BC busca copiar la vigilancia de ballenas de San Francisco para evitar choques con barcos
La Columbia Británica quiere imit ar el modelo de San Francisco Bay para rastrear ballenas con cámaras y una app, con el objetivo de reducir las colisiones entre cetáceos y buques y proteger la vida marina.
La vigilancia de #ballenas en la costa oeste de Canadá podría subir de nivel inspirándose en una experiencia que ya funciona a otro lado del Pacífico.
En British Columbia (BC) se están estudiando herramientas para saber dónde están las ballenas y qué hacen los barcos, tomando como modelo lo que ocurre en la bahía de San Francisco.
Allí, científicos, operadores de ferries y el público trabajan juntos para seguir a las ballenas gracias a una app y a un tipo de cámara muy específico.
Las cámaras WhaleSpotter, del tamaño de un microondas y montadas en cajas blancas, emplean imágenes térmicas para vigilar la actividad de las ballenas las 24 horas.
Los avistamientos quedan registrados en una app llamada Whale Safe, que se comparte entre investigadores, marineros y ciudadanos para conocer en tiempo real dónde se ven ballenas y qué rutas están siguiendo.
En San Francisco, algunas de estas cámaras están instaladas en tierra, mirando hacia la bahía, mientras otras van en los ferries que conectan la zona.

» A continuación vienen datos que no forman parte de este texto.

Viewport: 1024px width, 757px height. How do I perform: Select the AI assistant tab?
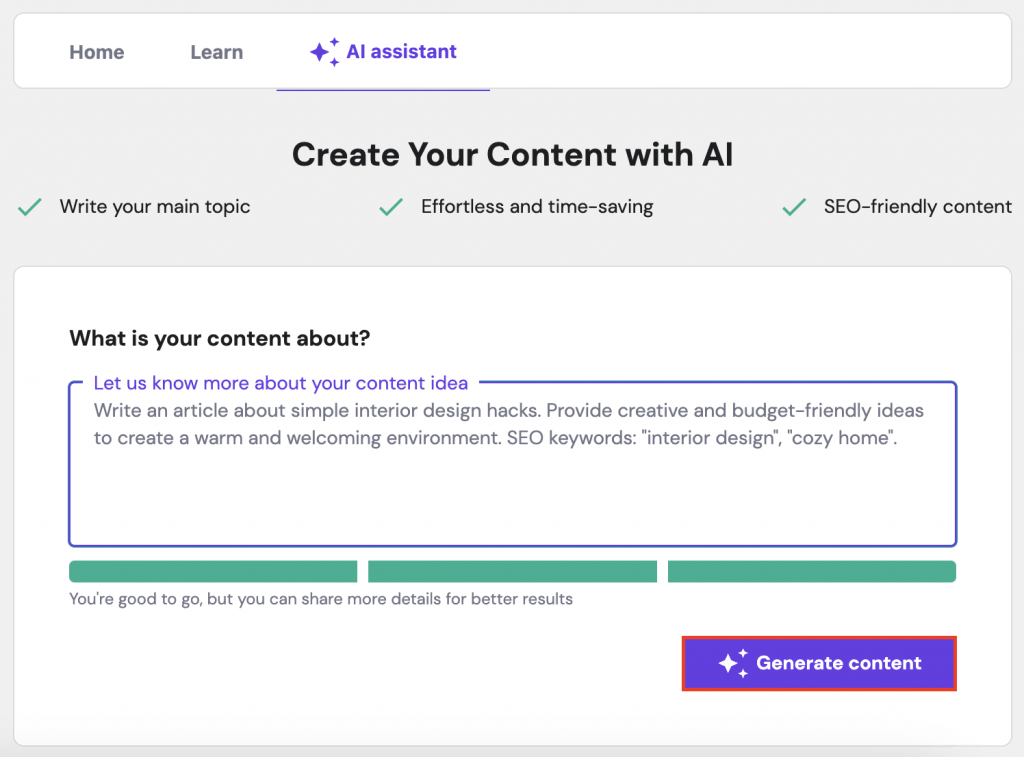[x=400, y=52]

Según los responsables, cuantas más personas miren el agua, más ballenas se pueden proteger: es una comunidad que se convierte en recurso público para la conservación.
En BC, por ahora las cámaras WhaleSpotter están en tierra y no en barcos, lo que limita el radio de detección. El rango de estas cámaras es de unas dos millas náuticas, es decir, alrededor de 3,7 kilómetros, lo que deja a los ferries fuera de la cobertura plena si no se montan equipos en las propias embarcaciones.
Aun así, la idea es empezar a ampliar el sistema y ver si se puede adaptar a las rutas de #BC Ferries.
La vigilancia de los mamíferos marinos es crucial para entender sus rutas y evitar colisiones con barcos, un problema que ha recibido atención creciente en BC.
En los últimos años se han documentado varios incidentes: una ballena jorobada muerta en Wright Sound; un ternero de ballena jorobada golpeado por un ferry en otoño pasado; y la muerte de un ejemplar de la “J pod”, una familia de orcas, en 2016.
Este año se han encontrado siete ballenas grises fallecidas frente a la isla de Vancouver
Además, este año se han encontrado siete ballenas grises fallecidas frente a la isla de Vancouver. Estas cifras subrayan la necesidad de medidas coordinadas entre organismos y sectores.
En la bahía de San Francisco, los datos recogidos por Whale Safe se combinan con la experiencia de vigilancia para detectar tendencias y patrones de movimiento de las ballenas.
El objetivo es no solo ver lo que sucede en tiempo real, sino extraer conclusiones que permitan a las autoridades ajustar rutas y horarios de navegación, reduciendo riesgos para la fauna.
Para Canadá, la visión es clara: cuanto más se comparta la información entre agencias y países vecinos, más efectiva será la protección de las ballenas.
Expertos de #conservación señalan que la cooperación internacional es clave, ya que las ballenas no reconocen fronteras y las rutas migratorias pueden abarcar grandes extensiones de océano.
El reto es crear un sistema que combine datos abiertos, vigilancia tecnológica y la participación de la comunidad sin que ello suponga un obstáculo burocrático para la industria marítima.
Las autoridades de BC Ferries ya han dejado entrever su interés en probar detectores en la ruta norte, donde una ballena jorobada fue atropellada el otoño pasado.
Si los resultados son positivos, podrían extender la experiencia a otras rutas para mejorar la seguridad de las embarcaciones y la protección de los cetáceos.
En definitiva, la experiencia de San Francisco ofrece una hoja de ruta para BC: sumar ojos en el agua, gestionar datos de forma colaborativa y convertir la vigilancia en un servicio público de conservación.
No se trata solo de tecnología, sino de una cultura de cooperación que permita responder con rapidez ante avistamientos, ajustar trayectos y, sobre todo, reducir las muertes de ballenas provocadas por impactos con barcos.
Con el clima cambiante empujando a las ballenas a modificar sus patrones de migración y alimentación, una unión entre científicos, marineros y la ciudadanía es más necesaria que nunca para proteger a estos gigantes del océano.